*TO DO*:
Within the entries below, find the portion that opens with the line containing "Instruction: Switch to the Abertos tab" and closes with the line containing "Given: Pick the". Retype that portion exactly and only.

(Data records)

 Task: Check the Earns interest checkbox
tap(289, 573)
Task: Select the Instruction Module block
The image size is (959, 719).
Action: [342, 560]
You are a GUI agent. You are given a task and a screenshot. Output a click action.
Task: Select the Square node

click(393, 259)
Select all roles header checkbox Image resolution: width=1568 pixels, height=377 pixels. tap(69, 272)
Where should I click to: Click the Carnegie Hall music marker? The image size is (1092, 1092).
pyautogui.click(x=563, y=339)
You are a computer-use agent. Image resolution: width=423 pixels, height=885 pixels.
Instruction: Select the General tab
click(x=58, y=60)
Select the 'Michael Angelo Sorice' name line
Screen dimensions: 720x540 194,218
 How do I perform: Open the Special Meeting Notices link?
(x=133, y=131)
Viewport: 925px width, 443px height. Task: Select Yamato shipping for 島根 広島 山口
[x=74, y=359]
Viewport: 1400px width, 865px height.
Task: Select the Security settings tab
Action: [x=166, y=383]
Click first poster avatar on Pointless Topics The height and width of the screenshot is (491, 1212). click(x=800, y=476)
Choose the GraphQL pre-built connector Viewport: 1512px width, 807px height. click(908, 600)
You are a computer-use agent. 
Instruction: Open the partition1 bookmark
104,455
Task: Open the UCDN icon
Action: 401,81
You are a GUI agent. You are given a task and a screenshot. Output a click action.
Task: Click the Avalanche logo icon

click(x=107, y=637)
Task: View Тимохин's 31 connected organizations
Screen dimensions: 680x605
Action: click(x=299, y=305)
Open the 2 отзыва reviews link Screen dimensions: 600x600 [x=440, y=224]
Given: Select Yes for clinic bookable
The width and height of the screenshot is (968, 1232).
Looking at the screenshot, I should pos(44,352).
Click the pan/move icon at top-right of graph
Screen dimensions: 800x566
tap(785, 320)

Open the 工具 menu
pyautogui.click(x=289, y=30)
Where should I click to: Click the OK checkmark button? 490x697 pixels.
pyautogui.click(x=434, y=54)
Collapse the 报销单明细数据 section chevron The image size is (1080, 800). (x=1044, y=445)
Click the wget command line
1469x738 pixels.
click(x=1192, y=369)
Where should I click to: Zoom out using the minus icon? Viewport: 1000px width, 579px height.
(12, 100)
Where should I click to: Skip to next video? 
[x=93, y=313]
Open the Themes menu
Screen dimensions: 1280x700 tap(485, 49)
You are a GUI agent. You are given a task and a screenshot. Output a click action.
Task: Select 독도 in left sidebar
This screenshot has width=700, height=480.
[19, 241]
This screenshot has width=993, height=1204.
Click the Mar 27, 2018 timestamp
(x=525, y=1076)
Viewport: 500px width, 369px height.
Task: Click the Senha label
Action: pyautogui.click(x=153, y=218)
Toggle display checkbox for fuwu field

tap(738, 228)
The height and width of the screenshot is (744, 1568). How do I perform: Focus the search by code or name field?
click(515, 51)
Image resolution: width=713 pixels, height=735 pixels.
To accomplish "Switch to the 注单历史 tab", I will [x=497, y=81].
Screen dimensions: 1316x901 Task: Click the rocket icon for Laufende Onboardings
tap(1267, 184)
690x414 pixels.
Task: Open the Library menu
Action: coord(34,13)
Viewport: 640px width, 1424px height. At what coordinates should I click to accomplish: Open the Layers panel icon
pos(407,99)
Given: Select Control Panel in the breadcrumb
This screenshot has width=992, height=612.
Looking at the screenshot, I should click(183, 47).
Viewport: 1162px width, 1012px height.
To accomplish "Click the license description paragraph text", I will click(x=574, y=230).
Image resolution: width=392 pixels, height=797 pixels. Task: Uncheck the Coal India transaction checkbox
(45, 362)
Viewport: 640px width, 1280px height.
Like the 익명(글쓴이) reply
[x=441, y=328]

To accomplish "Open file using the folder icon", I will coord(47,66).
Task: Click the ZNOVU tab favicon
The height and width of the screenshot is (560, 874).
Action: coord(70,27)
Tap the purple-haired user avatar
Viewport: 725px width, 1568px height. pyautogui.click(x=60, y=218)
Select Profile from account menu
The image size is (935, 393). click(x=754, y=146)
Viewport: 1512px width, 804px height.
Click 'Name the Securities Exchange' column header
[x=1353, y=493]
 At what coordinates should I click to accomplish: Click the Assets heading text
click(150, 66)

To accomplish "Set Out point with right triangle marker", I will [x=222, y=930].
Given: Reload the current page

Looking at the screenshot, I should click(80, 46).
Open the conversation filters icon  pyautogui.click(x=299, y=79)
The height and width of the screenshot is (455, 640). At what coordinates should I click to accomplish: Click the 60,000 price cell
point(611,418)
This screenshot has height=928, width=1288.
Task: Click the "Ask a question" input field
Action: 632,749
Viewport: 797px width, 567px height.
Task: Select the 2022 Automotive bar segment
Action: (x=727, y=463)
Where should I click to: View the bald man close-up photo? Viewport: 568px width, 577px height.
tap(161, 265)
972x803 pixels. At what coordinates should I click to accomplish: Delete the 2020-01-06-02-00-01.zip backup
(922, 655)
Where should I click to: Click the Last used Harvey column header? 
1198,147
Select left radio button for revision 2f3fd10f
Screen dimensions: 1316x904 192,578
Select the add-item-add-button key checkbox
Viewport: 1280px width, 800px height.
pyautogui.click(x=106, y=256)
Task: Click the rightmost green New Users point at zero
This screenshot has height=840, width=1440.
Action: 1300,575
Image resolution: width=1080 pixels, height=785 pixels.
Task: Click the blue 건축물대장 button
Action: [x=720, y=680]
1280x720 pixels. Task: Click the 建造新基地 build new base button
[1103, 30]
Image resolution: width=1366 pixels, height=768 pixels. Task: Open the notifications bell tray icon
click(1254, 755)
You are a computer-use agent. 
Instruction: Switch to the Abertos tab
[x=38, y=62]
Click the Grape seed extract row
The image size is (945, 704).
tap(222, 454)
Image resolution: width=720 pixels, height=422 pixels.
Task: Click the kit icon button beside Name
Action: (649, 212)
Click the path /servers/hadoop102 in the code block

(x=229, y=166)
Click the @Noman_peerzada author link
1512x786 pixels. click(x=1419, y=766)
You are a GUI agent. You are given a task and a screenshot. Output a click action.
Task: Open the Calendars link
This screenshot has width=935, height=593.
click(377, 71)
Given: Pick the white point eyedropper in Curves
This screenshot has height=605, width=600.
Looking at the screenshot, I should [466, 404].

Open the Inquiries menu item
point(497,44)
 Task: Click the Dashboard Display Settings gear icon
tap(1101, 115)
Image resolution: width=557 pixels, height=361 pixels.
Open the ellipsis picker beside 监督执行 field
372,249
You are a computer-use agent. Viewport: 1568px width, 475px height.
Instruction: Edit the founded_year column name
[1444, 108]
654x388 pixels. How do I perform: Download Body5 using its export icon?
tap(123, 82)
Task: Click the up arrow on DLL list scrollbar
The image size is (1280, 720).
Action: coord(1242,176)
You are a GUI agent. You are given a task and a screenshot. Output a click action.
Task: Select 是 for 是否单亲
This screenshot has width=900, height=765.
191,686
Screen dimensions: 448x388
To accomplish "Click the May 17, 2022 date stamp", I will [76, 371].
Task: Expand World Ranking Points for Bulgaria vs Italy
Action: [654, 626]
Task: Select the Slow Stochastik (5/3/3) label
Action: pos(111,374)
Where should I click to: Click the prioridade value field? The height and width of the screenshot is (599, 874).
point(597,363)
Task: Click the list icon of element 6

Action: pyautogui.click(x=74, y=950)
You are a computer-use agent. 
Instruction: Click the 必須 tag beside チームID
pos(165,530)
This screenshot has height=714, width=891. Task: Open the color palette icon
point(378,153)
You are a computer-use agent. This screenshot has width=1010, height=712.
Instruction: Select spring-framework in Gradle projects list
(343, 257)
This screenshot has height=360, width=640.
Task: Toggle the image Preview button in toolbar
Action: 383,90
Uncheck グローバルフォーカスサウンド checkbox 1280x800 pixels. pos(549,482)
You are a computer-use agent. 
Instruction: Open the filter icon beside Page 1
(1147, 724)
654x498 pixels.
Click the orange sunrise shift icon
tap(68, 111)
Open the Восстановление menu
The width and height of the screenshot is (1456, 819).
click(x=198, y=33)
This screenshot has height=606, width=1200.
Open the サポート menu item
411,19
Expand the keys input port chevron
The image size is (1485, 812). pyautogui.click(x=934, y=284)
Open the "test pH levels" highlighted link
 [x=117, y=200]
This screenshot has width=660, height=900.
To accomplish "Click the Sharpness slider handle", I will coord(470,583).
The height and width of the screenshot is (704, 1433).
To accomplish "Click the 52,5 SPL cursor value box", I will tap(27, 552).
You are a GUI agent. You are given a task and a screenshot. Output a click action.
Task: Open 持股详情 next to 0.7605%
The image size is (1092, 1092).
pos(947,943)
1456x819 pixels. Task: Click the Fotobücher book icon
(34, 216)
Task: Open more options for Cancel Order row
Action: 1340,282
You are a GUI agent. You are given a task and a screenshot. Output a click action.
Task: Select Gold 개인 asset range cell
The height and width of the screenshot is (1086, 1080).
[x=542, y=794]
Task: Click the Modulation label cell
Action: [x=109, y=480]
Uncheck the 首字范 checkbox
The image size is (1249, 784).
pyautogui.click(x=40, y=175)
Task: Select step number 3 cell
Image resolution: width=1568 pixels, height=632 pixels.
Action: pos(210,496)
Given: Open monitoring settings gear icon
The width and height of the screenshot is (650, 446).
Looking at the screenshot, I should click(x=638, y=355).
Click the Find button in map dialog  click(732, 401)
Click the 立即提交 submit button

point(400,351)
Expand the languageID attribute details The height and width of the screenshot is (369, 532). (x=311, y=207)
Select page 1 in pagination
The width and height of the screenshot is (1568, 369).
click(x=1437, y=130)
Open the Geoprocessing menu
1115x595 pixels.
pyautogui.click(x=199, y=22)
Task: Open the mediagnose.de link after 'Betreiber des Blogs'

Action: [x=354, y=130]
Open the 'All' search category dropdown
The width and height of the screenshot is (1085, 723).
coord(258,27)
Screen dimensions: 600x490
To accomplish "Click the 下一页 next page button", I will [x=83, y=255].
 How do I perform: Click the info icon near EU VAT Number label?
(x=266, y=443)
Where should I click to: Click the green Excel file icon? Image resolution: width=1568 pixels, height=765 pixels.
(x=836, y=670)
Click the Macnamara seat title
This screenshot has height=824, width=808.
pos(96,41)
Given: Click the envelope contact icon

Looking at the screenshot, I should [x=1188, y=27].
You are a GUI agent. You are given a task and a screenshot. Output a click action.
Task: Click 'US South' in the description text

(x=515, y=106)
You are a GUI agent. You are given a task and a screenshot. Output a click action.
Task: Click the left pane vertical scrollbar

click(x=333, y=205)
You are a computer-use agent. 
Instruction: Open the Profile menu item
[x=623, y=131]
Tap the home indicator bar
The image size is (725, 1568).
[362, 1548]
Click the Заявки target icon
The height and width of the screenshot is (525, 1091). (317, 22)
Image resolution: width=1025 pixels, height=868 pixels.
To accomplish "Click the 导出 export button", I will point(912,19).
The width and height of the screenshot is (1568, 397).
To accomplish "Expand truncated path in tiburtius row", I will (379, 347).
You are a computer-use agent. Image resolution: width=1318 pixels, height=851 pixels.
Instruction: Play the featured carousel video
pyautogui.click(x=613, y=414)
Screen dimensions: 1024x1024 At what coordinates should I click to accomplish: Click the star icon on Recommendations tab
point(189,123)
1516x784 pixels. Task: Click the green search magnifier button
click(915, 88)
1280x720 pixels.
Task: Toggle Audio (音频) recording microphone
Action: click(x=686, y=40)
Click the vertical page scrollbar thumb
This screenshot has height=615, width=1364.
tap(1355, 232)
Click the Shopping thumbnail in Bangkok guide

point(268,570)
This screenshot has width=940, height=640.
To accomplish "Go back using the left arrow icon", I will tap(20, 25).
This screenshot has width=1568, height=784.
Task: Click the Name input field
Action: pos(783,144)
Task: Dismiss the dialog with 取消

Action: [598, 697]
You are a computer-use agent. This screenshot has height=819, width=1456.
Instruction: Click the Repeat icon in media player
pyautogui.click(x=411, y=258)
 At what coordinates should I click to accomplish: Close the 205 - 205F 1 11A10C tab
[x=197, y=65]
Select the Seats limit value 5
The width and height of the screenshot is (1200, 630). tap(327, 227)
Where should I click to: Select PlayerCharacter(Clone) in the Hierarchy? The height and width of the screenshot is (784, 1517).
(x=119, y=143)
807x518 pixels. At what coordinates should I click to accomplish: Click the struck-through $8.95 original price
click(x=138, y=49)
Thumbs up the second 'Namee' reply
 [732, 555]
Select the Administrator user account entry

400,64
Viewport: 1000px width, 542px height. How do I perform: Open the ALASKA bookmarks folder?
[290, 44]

*RESULT OF THIS EXERCISE*:
Instruction: Switch to the Abertos tab
[x=38, y=62]
Click the Grape seed extract row
The image size is (945, 704).
tap(222, 454)
Image resolution: width=720 pixels, height=422 pixels.
Task: Click the kit icon button beside Name
Action: (649, 212)
Click the path /servers/hadoop102 in the code block

(x=229, y=166)
Click the @Noman_peerzada author link
1512x786 pixels. click(x=1419, y=766)
You are a GUI agent. You are given a task and a screenshot. Output a click action.
Task: Open the Calendars link
This screenshot has width=935, height=593.
click(377, 71)
Given: Pick the white point eyedropper in Curves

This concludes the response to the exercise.